A. Le rejet de l’exonération fondée sur la faute du sous-traitant
Le fournisseur tentait de s’exonérer de sa responsabilité en arguant que le vice de conception était exclusivement imputable à son sous-traitant, la société de carrosserie. Le juge d’appel balaye cet argument en se fondant sur une jurisprudence constante relative au vendeur professionnel. Il rappelle qu’il résulte de l’article 1645 du code civil une « présomption irréfragable de connaissance par le vendeur professionnel du vice de la chose vendue, qui l’oblige à réparer l’intégralité de tous les dommages en résultant ».
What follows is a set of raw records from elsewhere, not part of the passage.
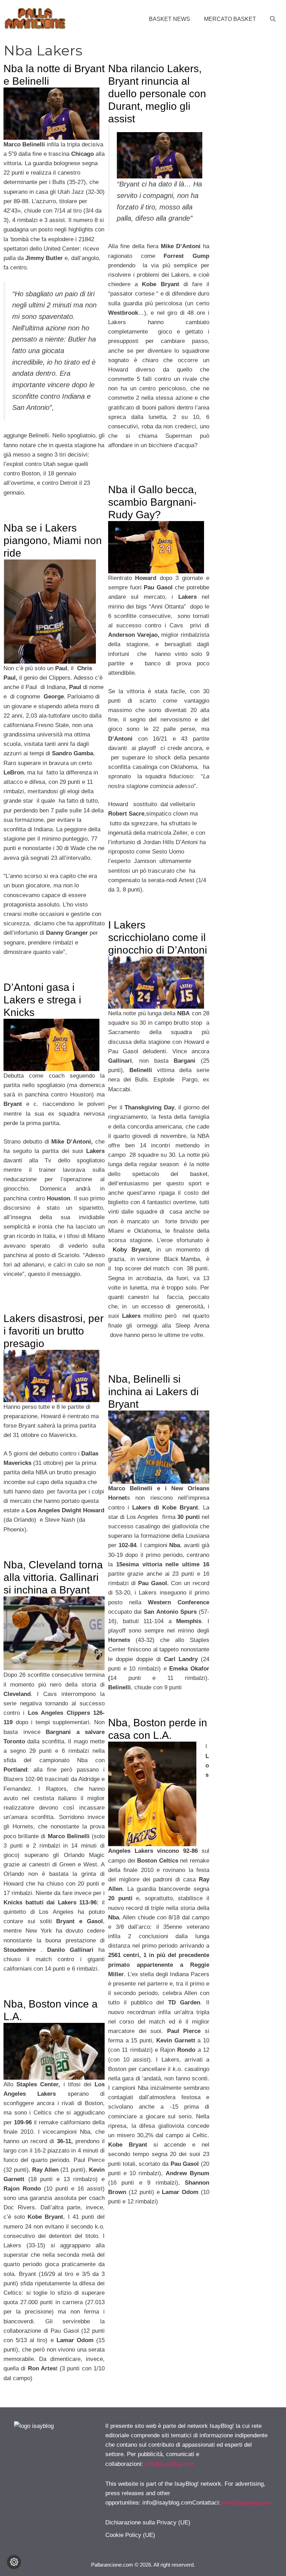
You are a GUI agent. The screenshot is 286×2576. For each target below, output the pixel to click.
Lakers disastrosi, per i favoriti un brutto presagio (53, 1331)
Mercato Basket (230, 19)
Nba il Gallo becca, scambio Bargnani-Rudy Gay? (152, 502)
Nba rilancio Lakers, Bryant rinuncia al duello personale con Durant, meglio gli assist (157, 93)
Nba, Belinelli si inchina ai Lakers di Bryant (153, 1391)
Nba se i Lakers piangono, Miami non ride (52, 540)
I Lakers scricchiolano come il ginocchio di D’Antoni (157, 937)
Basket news (169, 19)
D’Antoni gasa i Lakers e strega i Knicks (42, 999)
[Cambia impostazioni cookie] (14, 2562)
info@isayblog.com (170, 2464)
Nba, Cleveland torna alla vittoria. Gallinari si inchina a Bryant (53, 1577)
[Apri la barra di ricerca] (273, 19)
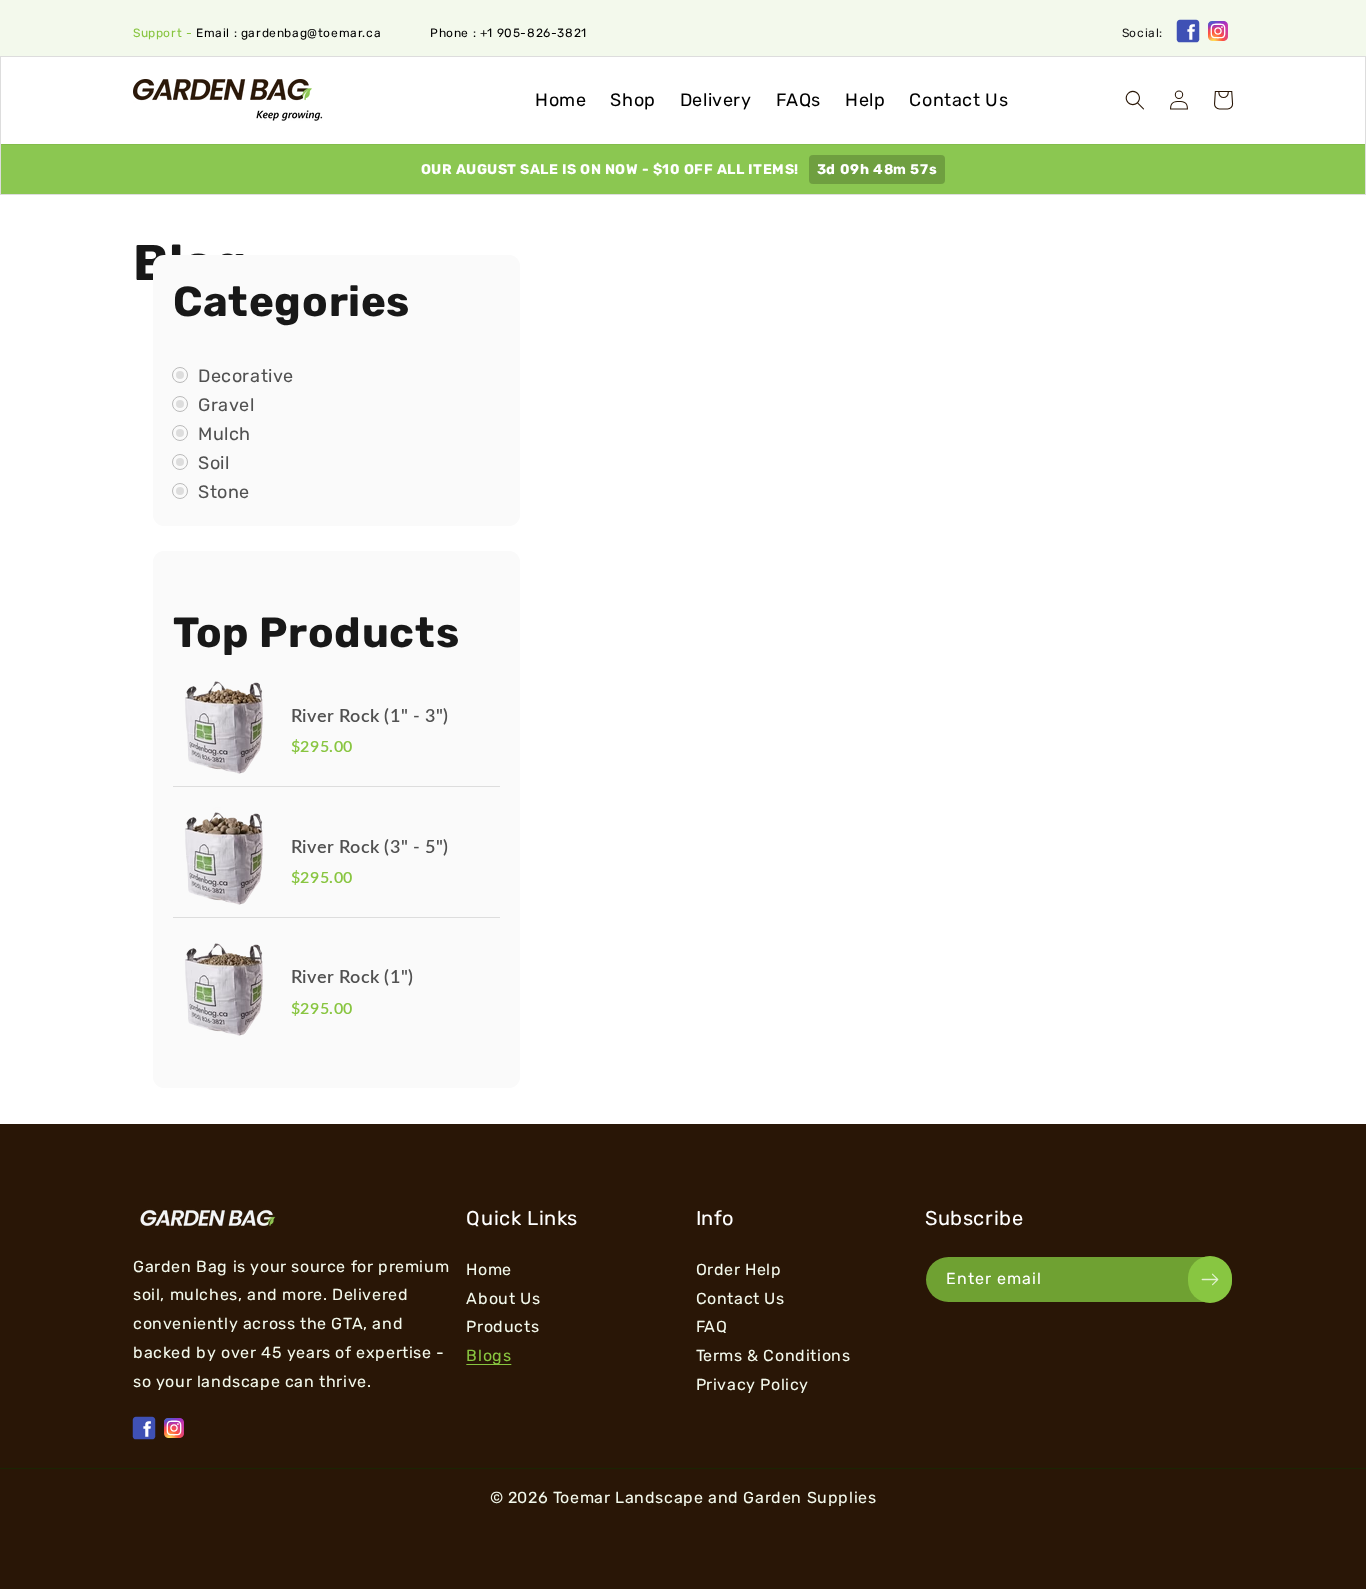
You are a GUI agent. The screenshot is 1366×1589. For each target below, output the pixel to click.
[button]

Cette solution est d’une logique implacable. Le cocontractant de l’acheteur est le fournisseur, non le sous-traitant avec lequel l’acheteur n’a aucun lien de droit. Le fournisseur, en sa qualité de professionnel averti, est non seulement présumé connaître les défauts de la chose qu’il vend, mais il est également responsable des intervenants qu’il choisit pour exécuter son contrat. En conséquence, il ne peut « utilement soutenir que le vice affectant les véhicules engagerait la responsabilité de l’entreprise de carrosserie ». Le fournisseur conserve la possibilité de se retourner ultérieurement contre son sous-traitant fautif, mais cette relation juridique interne est sans effet sur son obligation de garantie vis-à-vis de l’acheteur final. Cette position renforce la sécurité juridique de l’acquéreur public.
B. L’éviction de la faute de l’acheteur en l’absence de formation
Le fournisseur invoquait également une mauvaise utilisation des camions par les agents de l’acheteur pour tenter de partager la responsabilité des désordres. Le juge des référés écarte cette argumentation en la confrontant aux propres manquements contractuels du vendeur. En effet, ce dernier s’était engagé à assurer une formation de deux jours aux utilisateurs, obligation qu’il n’a pas respectée.
Le juge établit un lien de causalité pertinent en relevant que cette formation « aurait permis [aux utilisateurs] de prendre immédiatement conscience de l’inadaptation des matériels proposés ». Le raisonnement est subtil : le défaut de formation a privé l’acheteur d’une chance de déceler ou de prévenir les conséquences du vice. En ne remplissant pas son obligation de conseil et de formation, le vendeur a contribué à la réalisation du dommage et ne peut donc se prévaloir d’une prétendue faute de l’utilisateur. Cette analyse met en lumière l’importance des obligations accessoires dans les marchés publics complexes et démontre que le juge est attentif à l’équilibre global des prestations contractuelles pour apprécier les responsabilités. Le vendeur ne peut à la fois manquer à ses devoirs et reprocher à l’acheteur les conséquences de ce manquement.